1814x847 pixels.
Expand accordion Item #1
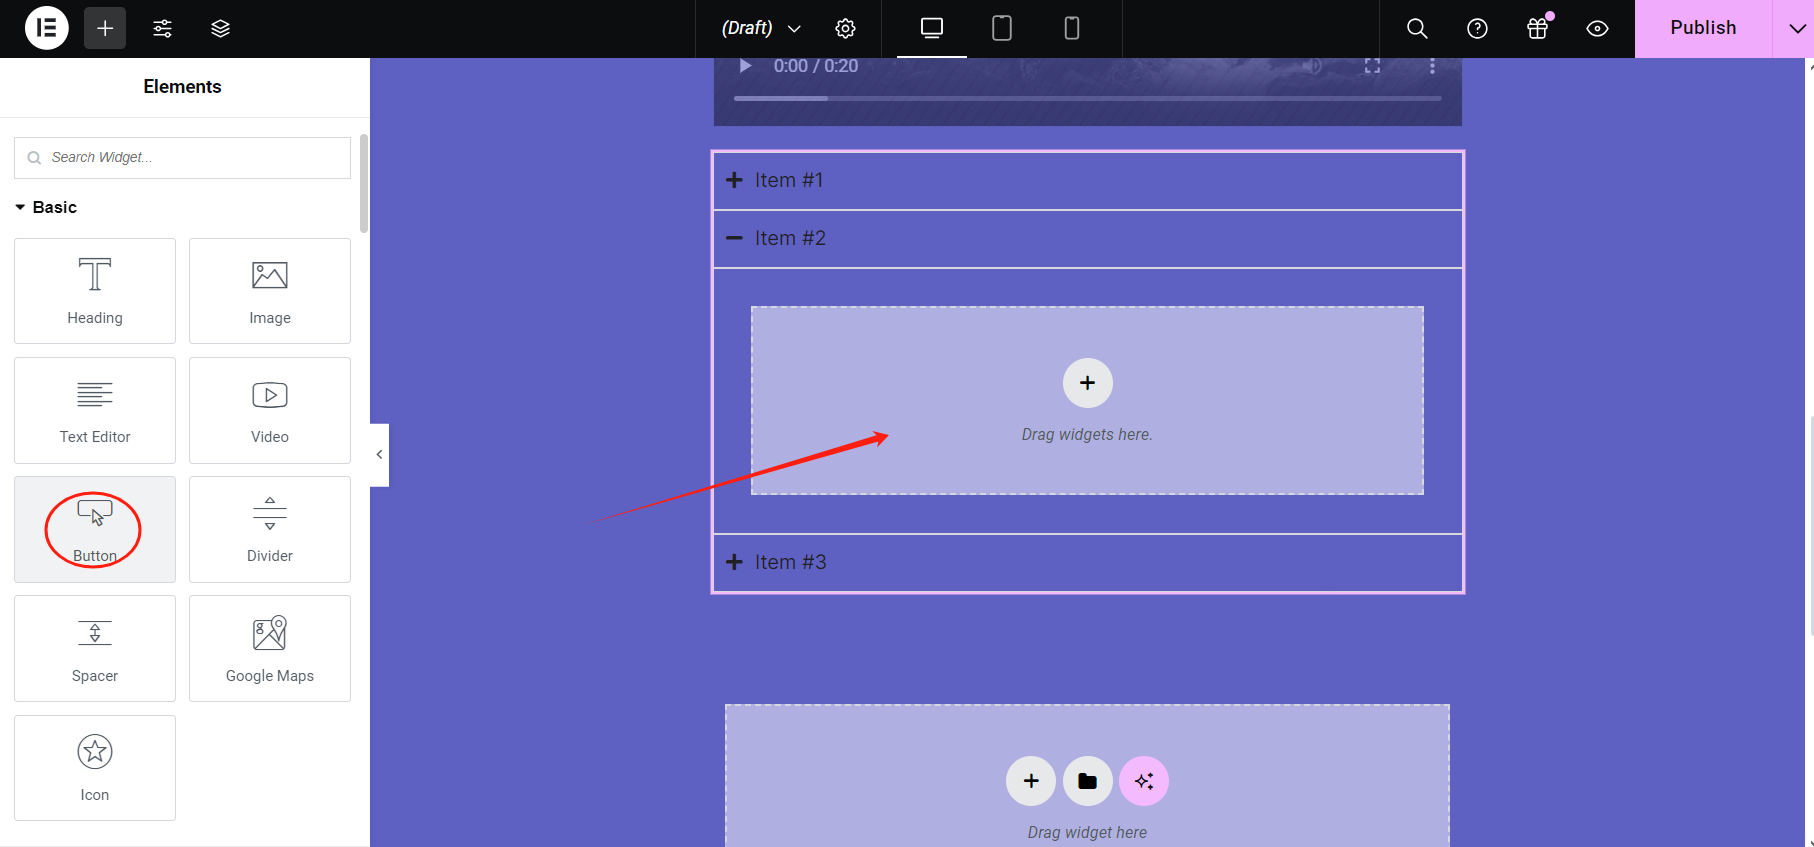pos(788,180)
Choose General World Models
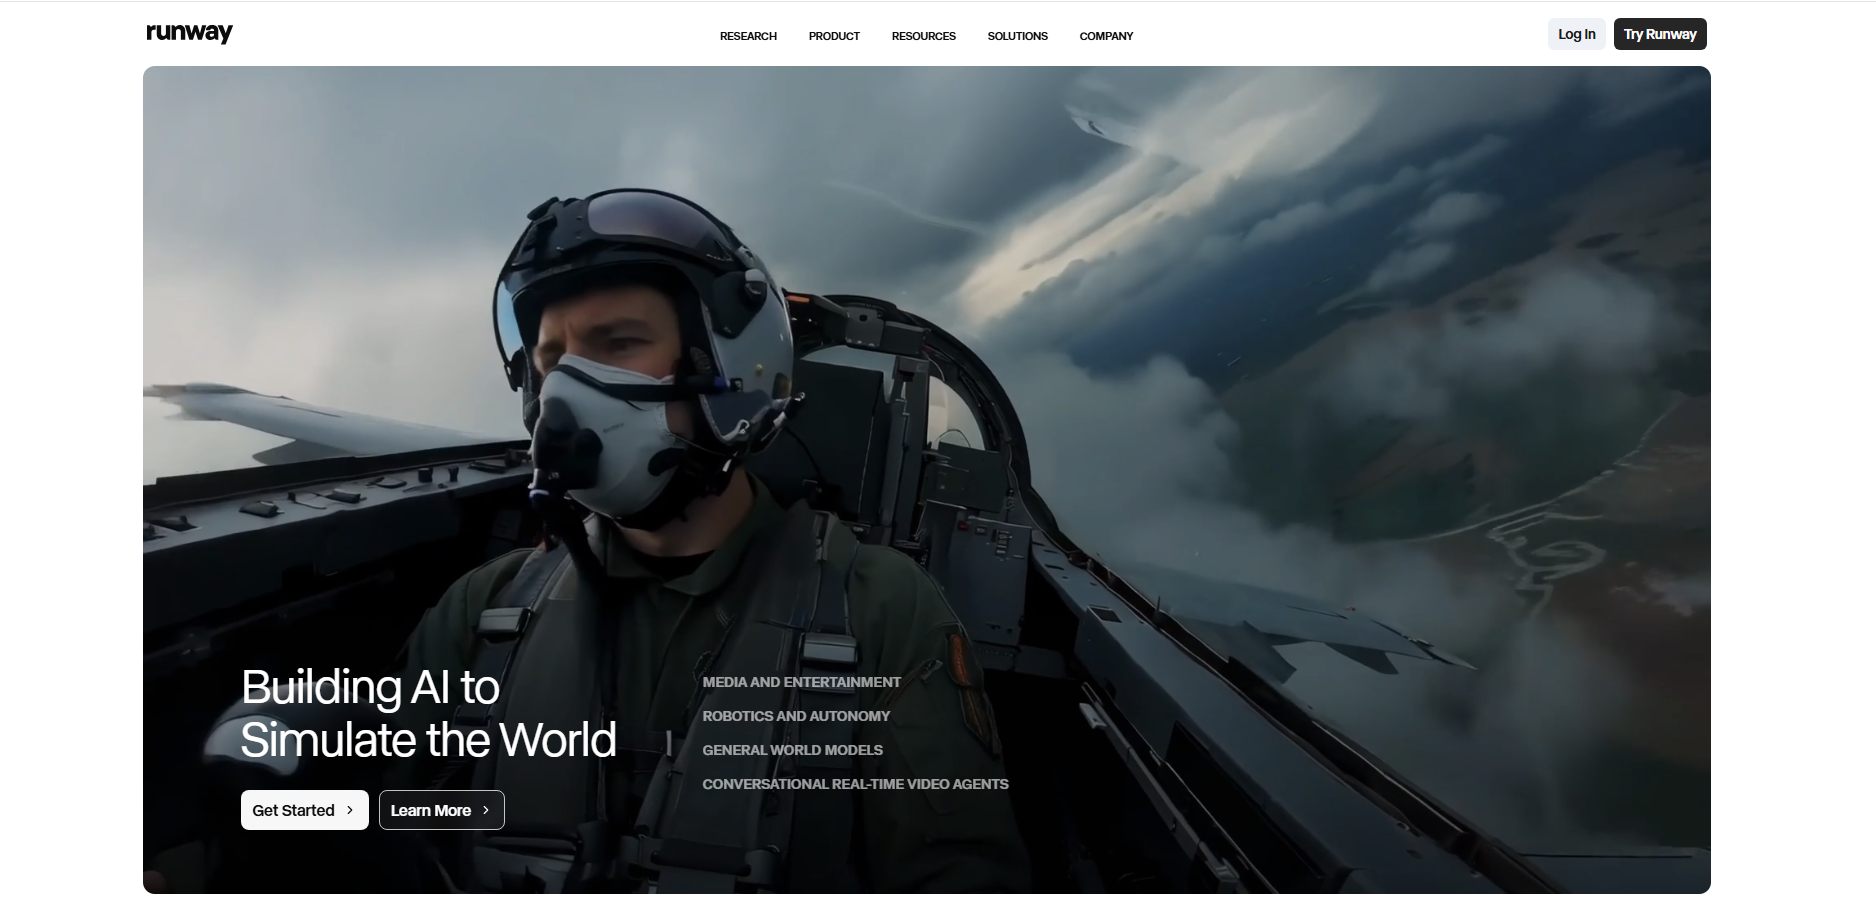The width and height of the screenshot is (1876, 919). pyautogui.click(x=792, y=750)
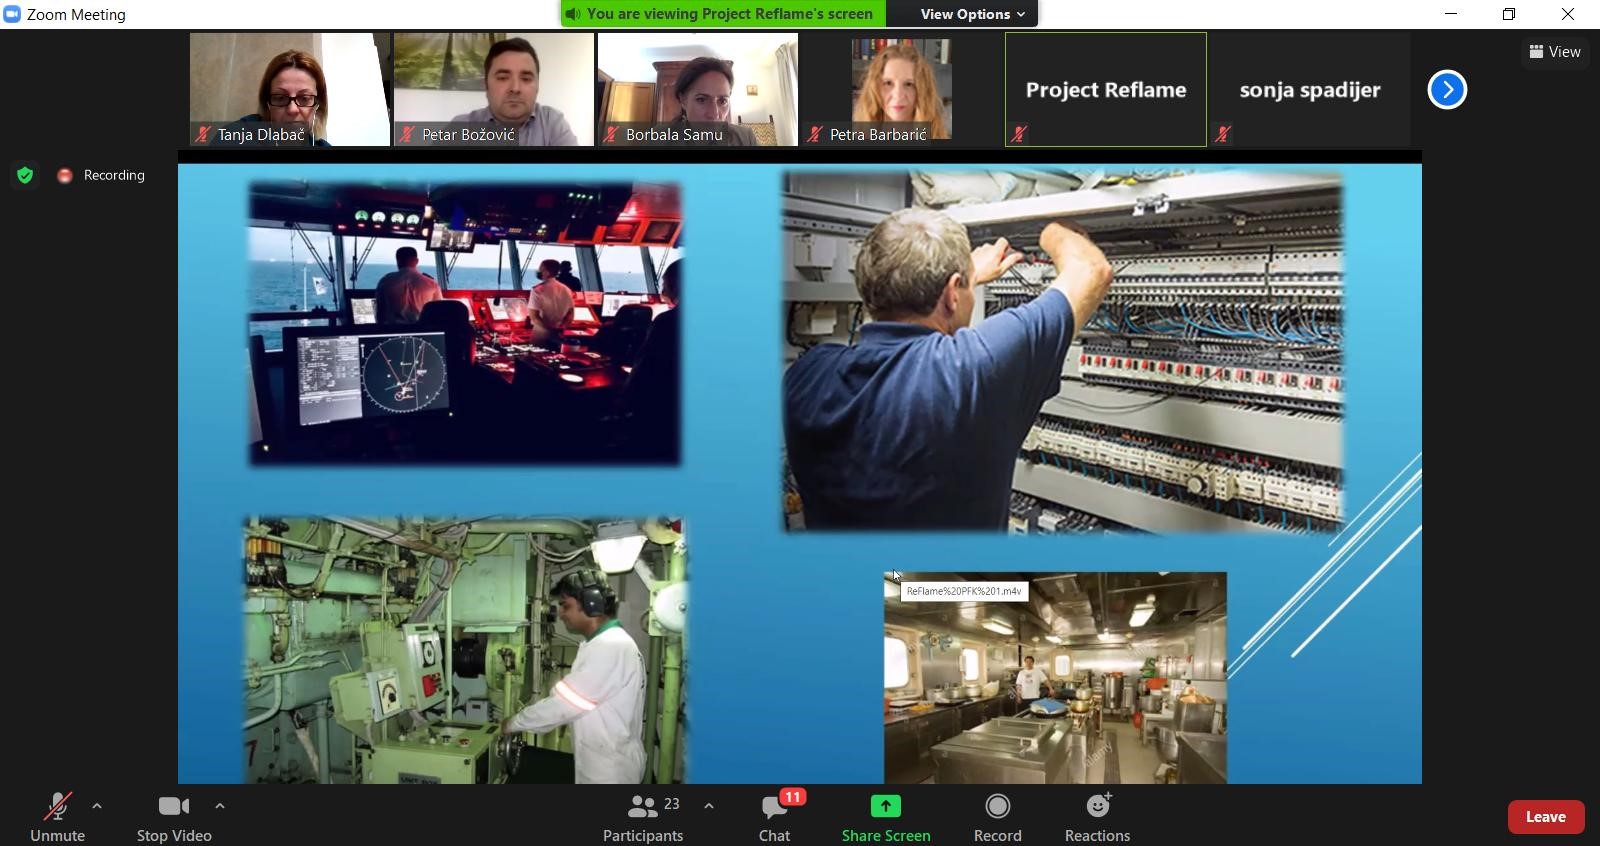
Task: Unmute the microphone
Action: pyautogui.click(x=57, y=817)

# # # # #

:: Prompt ::
Beginning with the line that contains "Expand accordion Item #1" and ending with the last line of the data, restate each line word for word. Exclude the pictures.

:: Written answer ::
Expand accordion Item #1
pos(788,180)
Choose General World Models
The width and height of the screenshot is (1876, 919). pyautogui.click(x=792, y=750)
Task: Unmute the microphone
Action: pyautogui.click(x=57, y=817)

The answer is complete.